Japan - A New History
From Robert Whymant
(Our man in Tokyo)
The Japanese Right is launching a film re-interpreting the country's role in the
Second World War. The film, seen in an exclusive preview by The Times, portrays Japanese
troops as selfless liberators of their fellow Asians. Merdeka, which means "independence"
in Malay, opens in Tokyo cinemas in May. It challenges the conventional view of the
Japanese as brutal aggressors and credits them with freeing Indonesia from Dutch
colonial rule. The film will cause fierce debate in neighboring countries that lost
millions of civilians to the Emperor's invading armies. It coincides with a campaign
by a group of nationalists rewriting history for schools by glossing over atrocities
by Japanese troops and depicting them as noble crusaders for the independence of
South-East Asia.
It also comes while the United States is determined that Japan should play a stronger
military role in the Pacific. To do so it will need to revise its American-inspired
Constitution, which renounces the national right to make war. Constitutional revision
is a central aim of the Japanese Right. This is the first film about Japan as liberator
of Asia, With Indonesia as the setting,' Hideaki Kase, the co-producer, said. Three
years ago Pride, a sympathetic portrayal of Japan's military leader, General Hideki
Tojo, who was hanged in 1948 for war crimes, caused outrage. The makers hope that
China will protest about their latest film from Japan's biggest studio Toho and financed
by lsao Nakamura, the wealthy right-wing businessman - and "help us with the promotion".

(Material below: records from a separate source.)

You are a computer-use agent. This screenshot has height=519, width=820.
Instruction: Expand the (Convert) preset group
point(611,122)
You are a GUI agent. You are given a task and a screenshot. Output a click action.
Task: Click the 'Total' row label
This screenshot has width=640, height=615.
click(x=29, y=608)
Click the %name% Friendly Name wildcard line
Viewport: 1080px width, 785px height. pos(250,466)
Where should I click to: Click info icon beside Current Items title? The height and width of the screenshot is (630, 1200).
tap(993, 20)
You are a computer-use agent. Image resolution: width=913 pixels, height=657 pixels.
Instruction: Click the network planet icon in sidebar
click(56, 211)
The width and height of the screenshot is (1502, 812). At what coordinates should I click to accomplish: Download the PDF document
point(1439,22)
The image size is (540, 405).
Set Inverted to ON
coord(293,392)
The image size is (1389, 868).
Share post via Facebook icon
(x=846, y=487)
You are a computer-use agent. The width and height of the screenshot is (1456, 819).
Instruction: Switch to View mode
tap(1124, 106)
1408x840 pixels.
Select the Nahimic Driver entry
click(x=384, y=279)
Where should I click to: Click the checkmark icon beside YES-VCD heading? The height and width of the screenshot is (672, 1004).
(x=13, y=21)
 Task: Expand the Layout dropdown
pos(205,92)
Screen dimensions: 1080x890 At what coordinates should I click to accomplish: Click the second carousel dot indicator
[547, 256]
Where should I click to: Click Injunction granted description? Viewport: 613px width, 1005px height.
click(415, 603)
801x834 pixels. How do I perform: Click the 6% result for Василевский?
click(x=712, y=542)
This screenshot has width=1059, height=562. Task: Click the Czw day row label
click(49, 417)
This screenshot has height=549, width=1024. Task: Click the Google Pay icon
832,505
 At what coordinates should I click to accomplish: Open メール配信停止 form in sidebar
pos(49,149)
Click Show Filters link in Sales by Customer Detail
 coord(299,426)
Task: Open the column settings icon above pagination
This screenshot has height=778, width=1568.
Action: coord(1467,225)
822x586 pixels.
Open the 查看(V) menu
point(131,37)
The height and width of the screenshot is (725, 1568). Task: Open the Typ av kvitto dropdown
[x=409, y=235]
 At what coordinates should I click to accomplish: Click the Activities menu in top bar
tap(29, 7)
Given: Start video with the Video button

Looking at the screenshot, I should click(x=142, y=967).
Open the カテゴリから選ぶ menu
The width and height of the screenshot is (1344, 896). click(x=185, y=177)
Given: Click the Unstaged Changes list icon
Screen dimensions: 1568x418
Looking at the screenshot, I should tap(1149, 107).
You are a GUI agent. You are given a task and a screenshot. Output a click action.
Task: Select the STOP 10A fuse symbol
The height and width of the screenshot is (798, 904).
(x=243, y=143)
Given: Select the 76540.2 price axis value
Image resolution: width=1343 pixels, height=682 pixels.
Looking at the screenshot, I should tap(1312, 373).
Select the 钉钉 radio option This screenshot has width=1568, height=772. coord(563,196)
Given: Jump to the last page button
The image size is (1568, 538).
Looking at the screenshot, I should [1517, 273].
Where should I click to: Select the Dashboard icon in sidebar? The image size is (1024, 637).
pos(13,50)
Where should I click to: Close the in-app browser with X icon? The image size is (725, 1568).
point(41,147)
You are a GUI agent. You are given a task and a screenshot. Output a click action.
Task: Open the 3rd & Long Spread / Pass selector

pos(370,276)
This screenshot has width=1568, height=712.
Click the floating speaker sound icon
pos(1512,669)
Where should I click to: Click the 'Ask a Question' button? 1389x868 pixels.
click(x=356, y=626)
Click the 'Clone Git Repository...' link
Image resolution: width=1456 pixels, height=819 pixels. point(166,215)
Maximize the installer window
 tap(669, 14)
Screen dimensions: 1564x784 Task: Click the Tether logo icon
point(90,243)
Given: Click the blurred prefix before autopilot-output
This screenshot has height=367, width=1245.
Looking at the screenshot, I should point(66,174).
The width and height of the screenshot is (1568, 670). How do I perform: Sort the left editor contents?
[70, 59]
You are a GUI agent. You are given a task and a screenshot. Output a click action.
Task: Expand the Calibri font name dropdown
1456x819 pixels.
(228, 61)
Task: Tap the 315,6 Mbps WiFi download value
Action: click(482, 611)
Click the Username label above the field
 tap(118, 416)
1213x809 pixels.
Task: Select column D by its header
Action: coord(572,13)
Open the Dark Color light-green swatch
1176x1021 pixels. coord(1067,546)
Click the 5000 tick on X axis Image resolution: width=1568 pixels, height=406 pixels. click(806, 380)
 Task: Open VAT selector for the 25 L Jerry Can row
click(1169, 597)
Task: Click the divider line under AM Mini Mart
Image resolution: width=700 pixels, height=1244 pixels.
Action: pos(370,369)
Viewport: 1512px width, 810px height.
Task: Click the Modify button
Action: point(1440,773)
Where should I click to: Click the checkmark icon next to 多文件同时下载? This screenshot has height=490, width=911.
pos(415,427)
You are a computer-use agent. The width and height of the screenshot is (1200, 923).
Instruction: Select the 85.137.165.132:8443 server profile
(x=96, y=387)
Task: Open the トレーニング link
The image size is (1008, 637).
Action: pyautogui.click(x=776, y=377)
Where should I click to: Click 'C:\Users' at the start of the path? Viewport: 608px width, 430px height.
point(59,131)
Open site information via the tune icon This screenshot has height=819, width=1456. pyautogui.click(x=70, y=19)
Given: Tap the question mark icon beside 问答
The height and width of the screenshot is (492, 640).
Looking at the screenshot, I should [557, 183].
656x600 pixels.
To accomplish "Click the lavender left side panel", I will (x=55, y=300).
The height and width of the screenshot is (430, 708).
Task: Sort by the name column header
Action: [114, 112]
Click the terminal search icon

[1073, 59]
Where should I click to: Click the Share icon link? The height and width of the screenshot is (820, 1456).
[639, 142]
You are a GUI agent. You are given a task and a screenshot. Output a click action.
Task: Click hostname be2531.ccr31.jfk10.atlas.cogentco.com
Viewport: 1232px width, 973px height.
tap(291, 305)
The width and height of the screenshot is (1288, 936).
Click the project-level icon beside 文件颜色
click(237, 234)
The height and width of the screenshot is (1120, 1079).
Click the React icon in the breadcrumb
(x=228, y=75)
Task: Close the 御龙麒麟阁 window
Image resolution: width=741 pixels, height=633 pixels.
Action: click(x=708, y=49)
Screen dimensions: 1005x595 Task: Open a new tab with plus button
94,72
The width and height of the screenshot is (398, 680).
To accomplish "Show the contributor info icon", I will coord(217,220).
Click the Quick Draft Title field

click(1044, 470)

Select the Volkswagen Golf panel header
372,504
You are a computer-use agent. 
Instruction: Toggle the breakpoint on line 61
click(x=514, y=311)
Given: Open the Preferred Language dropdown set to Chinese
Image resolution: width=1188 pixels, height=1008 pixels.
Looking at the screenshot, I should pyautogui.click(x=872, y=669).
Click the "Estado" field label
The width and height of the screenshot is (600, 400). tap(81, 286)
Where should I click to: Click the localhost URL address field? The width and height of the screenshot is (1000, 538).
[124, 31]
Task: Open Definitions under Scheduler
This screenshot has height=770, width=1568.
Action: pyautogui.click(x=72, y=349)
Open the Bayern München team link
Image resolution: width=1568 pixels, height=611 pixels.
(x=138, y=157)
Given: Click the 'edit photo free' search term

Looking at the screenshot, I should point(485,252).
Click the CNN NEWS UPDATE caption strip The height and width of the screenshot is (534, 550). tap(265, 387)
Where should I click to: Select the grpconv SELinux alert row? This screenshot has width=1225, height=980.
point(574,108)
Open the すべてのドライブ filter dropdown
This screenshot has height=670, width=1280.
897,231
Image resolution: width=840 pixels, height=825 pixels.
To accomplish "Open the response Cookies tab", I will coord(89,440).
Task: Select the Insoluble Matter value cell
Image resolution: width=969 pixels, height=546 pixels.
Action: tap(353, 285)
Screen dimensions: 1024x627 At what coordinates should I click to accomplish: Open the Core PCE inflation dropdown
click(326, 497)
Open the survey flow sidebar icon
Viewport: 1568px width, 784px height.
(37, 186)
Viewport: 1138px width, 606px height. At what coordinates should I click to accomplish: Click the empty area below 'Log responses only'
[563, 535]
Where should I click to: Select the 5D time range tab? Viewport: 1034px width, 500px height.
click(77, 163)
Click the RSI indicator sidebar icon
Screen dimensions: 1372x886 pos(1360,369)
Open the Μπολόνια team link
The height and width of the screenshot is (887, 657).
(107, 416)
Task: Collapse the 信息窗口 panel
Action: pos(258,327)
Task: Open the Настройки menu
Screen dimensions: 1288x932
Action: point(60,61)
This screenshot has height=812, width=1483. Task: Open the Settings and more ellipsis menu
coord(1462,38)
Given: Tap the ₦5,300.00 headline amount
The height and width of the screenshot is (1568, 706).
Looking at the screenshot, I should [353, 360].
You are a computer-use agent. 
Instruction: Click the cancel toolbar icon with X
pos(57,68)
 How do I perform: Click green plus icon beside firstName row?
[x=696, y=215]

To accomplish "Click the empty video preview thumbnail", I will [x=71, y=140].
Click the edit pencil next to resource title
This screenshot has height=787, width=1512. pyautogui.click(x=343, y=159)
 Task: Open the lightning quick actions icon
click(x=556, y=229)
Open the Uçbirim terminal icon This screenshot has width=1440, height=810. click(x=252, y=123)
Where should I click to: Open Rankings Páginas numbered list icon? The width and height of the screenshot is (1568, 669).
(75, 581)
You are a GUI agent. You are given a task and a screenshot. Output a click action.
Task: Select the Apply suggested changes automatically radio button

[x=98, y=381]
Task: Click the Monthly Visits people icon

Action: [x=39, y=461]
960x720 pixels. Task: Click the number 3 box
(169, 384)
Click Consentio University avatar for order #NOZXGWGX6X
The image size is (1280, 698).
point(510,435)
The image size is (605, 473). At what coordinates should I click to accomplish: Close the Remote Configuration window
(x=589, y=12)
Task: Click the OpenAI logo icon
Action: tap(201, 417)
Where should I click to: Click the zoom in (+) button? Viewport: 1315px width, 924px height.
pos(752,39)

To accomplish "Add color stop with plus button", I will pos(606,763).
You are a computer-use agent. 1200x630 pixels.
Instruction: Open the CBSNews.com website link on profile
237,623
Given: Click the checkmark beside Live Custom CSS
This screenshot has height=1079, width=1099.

Merdeka, starring some of Japan's most popular actors, begins with a provocative
statement splashed across the screen: "The Greater East Asian War was fought in self-defence..
words are taken from Emperor Hirohito's 1941 declaration of war against the United
States and Britain.
Ever since General Tojo, Japanese nationalists have argued that the war was just,
needed to give Tokyo access to vital raw materials in Western colonies. The argument
goes that Japan was driven to take over the Dutch East Indies, as Indonesia was known,
by the Western powers' embargo that cut off petroleum supplies, crippling Japan's
war machine. When the Japanese occupied the Dutch colony in early 1942, Indonesian
nationalists hoped that colonial rule was about to end and it is generally accepted
that the Japanese invasion of South-East Asia forced the pace of change. Throughout
the region, however, Japanese rule is remembered more for its brutality and rapacity
than its advancement of freedom. Only when the war turned against them did Japan's
military start to train Indonesian youths as independence fighters.
Shot in Indonesia, with official co-operation, Merdeka puts the sort of benign spin
on history dear to the hearts of Japan's ruling conservatives. It tells the story
of about 2,000 Japanese soldiers, fired by the purest motives, who remained behind
in Java after Japan's surrender in August 1945 to help local fighters in their struggle
against the Dutch, who tried to reclaim their colony with the help of Britain. Based
on fact, it focuses on one Japanese officer's heroic efforts to force the white man
out of Indonesia and win independence for the natives. Mr Kase, a prominent commentator
and writer, said that in the 56 years since Japan's defeat, there had been no feature
film based on the "historical fact" that Japan liberated Asia from the yoke of Western
colonialism. "If Japan had not fought the war, most parts of Asia and Africa would
still be under Western colonialism today," he said.